YOUR GOAL: Quote the entries that follow exactly, leaving none out.

DATASET CONTENT:
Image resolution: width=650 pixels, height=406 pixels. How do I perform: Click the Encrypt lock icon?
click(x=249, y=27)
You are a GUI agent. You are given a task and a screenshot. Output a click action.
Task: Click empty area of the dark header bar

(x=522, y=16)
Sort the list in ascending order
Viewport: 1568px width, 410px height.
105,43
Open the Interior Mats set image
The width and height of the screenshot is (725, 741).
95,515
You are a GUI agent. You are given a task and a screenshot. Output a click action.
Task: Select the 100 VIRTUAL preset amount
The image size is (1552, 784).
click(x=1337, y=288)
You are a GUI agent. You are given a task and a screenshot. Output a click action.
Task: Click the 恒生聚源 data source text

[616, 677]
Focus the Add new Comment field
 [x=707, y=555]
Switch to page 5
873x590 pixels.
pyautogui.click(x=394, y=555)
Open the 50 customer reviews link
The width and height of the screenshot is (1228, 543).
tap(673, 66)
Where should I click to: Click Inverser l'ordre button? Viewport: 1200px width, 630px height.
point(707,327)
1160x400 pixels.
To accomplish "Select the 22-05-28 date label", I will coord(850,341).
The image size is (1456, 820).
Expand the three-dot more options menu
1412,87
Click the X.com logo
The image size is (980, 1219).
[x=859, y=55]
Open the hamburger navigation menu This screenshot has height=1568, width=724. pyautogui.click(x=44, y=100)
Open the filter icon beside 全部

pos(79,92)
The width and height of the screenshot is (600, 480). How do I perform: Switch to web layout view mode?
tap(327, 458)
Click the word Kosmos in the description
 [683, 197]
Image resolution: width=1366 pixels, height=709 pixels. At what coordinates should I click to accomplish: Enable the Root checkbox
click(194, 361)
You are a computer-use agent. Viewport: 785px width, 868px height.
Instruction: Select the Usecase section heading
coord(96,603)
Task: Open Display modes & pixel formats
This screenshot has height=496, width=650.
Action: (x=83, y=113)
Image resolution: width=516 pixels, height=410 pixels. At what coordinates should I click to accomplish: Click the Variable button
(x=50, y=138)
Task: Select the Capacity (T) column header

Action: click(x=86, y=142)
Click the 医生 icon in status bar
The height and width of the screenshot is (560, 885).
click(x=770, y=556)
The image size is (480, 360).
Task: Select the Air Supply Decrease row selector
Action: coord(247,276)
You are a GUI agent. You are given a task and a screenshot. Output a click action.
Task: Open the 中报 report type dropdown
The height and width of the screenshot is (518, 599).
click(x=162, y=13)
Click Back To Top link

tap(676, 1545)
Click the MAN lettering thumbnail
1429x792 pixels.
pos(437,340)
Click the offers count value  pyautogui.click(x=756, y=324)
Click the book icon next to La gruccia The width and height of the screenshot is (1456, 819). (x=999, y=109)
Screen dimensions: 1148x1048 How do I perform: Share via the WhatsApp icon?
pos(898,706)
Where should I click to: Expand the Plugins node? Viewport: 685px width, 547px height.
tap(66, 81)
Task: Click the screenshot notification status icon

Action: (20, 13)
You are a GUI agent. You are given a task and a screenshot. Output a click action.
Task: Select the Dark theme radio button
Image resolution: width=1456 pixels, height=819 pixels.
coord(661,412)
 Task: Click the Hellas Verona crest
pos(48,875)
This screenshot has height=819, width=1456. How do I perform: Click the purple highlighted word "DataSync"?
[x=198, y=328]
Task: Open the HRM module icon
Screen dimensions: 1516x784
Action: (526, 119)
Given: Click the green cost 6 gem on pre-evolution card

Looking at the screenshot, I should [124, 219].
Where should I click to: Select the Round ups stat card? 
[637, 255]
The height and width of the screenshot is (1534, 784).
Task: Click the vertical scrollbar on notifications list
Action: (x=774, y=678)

RESPONSE TO THE EXERCISE:
Image resolution: width=650 pixels, height=406 pixels. How do I perform: Click the Encrypt lock icon?
click(x=249, y=27)
You are a GUI agent. You are given a task and a screenshot. Output a click action.
Task: Click empty area of the dark header bar

(x=522, y=16)
Sort the list in ascending order
Viewport: 1568px width, 410px height.
105,43
Open the Interior Mats set image
The width and height of the screenshot is (725, 741).
95,515
You are a GUI agent. You are given a task and a screenshot. Output a click action.
Task: Select the 100 VIRTUAL preset amount
The image size is (1552, 784).
click(x=1337, y=288)
You are a GUI agent. You are given a task and a screenshot. Output a click action.
Task: Click the 恒生聚源 data source text

[616, 677]
Focus the Add new Comment field
 [x=707, y=555]
Switch to page 5
873x590 pixels.
pyautogui.click(x=394, y=555)
Open the 50 customer reviews link
The width and height of the screenshot is (1228, 543).
tap(673, 66)
Where should I click to: Click Inverser l'ordre button? Viewport: 1200px width, 630px height.
point(707,327)
1160x400 pixels.
To accomplish "Select the 22-05-28 date label", I will coord(850,341).
The image size is (1456, 820).
Expand the three-dot more options menu
1412,87
Click the X.com logo
The image size is (980, 1219).
[x=859, y=55]
Open the hamburger navigation menu This screenshot has height=1568, width=724. pyautogui.click(x=44, y=100)
Open the filter icon beside 全部

pos(79,92)
The width and height of the screenshot is (600, 480). How do I perform: Switch to web layout view mode?
tap(327, 458)
Click the word Kosmos in the description
 [683, 197]
Image resolution: width=1366 pixels, height=709 pixels. At what coordinates should I click to accomplish: Enable the Root checkbox
click(194, 361)
You are a computer-use agent. Viewport: 785px width, 868px height.
Instruction: Select the Usecase section heading
coord(96,603)
Task: Open Display modes & pixel formats
This screenshot has height=496, width=650.
Action: (x=83, y=113)
Image resolution: width=516 pixels, height=410 pixels. At what coordinates should I click to accomplish: Click the Variable button
(x=50, y=138)
Task: Select the Capacity (T) column header

Action: click(x=86, y=142)
Click the 医生 icon in status bar
The height and width of the screenshot is (560, 885).
click(x=770, y=556)
The image size is (480, 360).
Task: Select the Air Supply Decrease row selector
Action: coord(247,276)
You are a GUI agent. You are given a task and a screenshot. Output a click action.
Task: Open the 中报 report type dropdown
The height and width of the screenshot is (518, 599).
click(x=162, y=13)
Click Back To Top link

tap(676, 1545)
Click the MAN lettering thumbnail
1429x792 pixels.
pos(437,340)
Click the offers count value  pyautogui.click(x=756, y=324)
Click the book icon next to La gruccia The width and height of the screenshot is (1456, 819). (x=999, y=109)
Screen dimensions: 1148x1048 How do I perform: Share via the WhatsApp icon?
pos(898,706)
Where should I click to: Expand the Plugins node? Viewport: 685px width, 547px height.
tap(66, 81)
Task: Click the screenshot notification status icon

Action: (20, 13)
You are a GUI agent. You are given a task and a screenshot. Output a click action.
Task: Select the Dark theme radio button
Image resolution: width=1456 pixels, height=819 pixels.
coord(661,412)
 Task: Click the Hellas Verona crest
pos(48,875)
This screenshot has height=819, width=1456. How do I perform: Click the purple highlighted word "DataSync"?
[x=198, y=328]
Task: Open the HRM module icon
Screen dimensions: 1516x784
Action: (526, 119)
Given: Click the green cost 6 gem on pre-evolution card

Looking at the screenshot, I should [124, 219].
Where should I click to: Select the Round ups stat card? 
[637, 255]
The height and width of the screenshot is (1534, 784).
Task: Click the vertical scrollbar on notifications list
Action: (x=774, y=678)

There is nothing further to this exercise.